* **Yapılacak İşler**:
(1) Alıntıdaki “Sağ elini yemek, içmek, almak ve vermek için kullanırdı.” cümlesinde sağ elin kullanıldığı söylenen işleri sırasıyla listeleyin.
(2) Alıntıda “Birisini seslediği zaman” sözlerinden başlayıp “ayrı ama aralıksızdı.” sözlerine kadar uzanan bölümü, “Kelamında” ifadesini “Sözlerinde” olarak değiştirip yeniden yazın.

:: Verilen Alıntı ::

Kendisinden bir şey istendiği takdirde “hayır” dediği görülmedi. Hiç kimsenin isteğini geri çevirmezdi. Elinden geldiği kadarıyla insanların ihtiyacını gidermeye çalışırdı. Bunu da yapamasaydı tatlı dil ve güzel sözlerle o kişiyi razı ederdi.[3]
İçecekleri üç nefeste ve emerek içerdi. Sağ elini yemek, içmek, almak ve vermek için kullanırdı. Sağ eli dışında bir şey verip almazdı, sol elini başka işler için kullanırdı. Bütün işlerinde; elbise ve ayakkabı giyerken, saçlarını tararken sağ elini kullanmayı severdi.
Birisini seslediği zaman üç defa çağırırdı. Kelamında tekrar olmazdı. İzin aldığı zaman üç defa tekrar ederdi. Sözleri apaçık idi, öyle ki her dinleyen anlardı. Konuştuğu zaman dişlerinin beyazlığı ışıldardı. Ön dişleri çok cazip bir şekilde birbirinden ayrı ama aralıksızdı.
Kısa bakışları vardı. Kimsenin üzerine odaklanarak bakmazdı. Hiç kimse ile hoşlanmayacağı şey hakkında sohbet etmezdi. Yolda yürürken yokuş aşağı iner gibi adım atardı.
Şöyle buyururdu: “İçinizde en hayırlınız en güzel ahlaklı olanınızdır.”
Hiçbir yiyeceği küçümsemediği gibi övmezdi de.

:::
:: Kayıtlı Bilgiler ::

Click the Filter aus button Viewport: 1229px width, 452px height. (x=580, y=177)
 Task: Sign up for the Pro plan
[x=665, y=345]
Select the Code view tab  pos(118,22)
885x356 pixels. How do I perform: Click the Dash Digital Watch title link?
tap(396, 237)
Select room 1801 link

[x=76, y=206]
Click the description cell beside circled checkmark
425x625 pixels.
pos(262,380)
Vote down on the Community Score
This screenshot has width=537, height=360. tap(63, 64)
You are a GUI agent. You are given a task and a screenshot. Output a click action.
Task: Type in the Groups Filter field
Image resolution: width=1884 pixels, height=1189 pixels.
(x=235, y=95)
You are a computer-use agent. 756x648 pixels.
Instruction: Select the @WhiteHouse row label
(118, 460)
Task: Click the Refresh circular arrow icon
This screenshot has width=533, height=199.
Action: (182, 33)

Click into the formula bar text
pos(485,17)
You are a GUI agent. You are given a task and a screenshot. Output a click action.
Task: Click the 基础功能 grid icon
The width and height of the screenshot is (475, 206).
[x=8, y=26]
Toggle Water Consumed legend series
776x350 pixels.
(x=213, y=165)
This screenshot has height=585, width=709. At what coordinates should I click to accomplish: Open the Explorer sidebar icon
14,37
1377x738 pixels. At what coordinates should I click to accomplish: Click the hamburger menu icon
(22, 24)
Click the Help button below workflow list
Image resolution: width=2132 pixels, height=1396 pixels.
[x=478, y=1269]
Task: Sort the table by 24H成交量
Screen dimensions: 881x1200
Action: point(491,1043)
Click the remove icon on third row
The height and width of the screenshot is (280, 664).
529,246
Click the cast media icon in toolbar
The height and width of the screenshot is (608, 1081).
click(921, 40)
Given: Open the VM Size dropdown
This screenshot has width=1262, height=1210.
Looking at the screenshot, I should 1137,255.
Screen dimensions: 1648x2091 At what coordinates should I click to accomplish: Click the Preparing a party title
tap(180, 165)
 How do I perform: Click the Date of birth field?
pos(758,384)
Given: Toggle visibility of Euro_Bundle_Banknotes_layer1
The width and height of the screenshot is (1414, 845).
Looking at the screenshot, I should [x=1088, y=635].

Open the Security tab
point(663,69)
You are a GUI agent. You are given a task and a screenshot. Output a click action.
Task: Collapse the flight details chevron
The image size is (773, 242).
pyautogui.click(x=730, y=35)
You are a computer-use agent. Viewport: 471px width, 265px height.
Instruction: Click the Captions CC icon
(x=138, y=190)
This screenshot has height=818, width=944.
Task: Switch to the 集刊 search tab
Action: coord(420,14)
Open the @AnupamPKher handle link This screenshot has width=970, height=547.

:::

* **Çözüm Listesi**:
(1)
- yemek
- içmek
- almak
- vermek

(2)
Birisini seslediği zaman üç defa çağırırdı. Sözlerinde tekrar olmazdı. İzin aldığı zaman üç defa tekrar ederdi. Sözleri apaçık idi, öyle ki her dinleyen anlardı. Konuştuğu zaman dişlerinin beyazlığı ışıldardı. Ön dişleri çok cazip bir şekilde birbirinden ayrı ama aralıksızdı.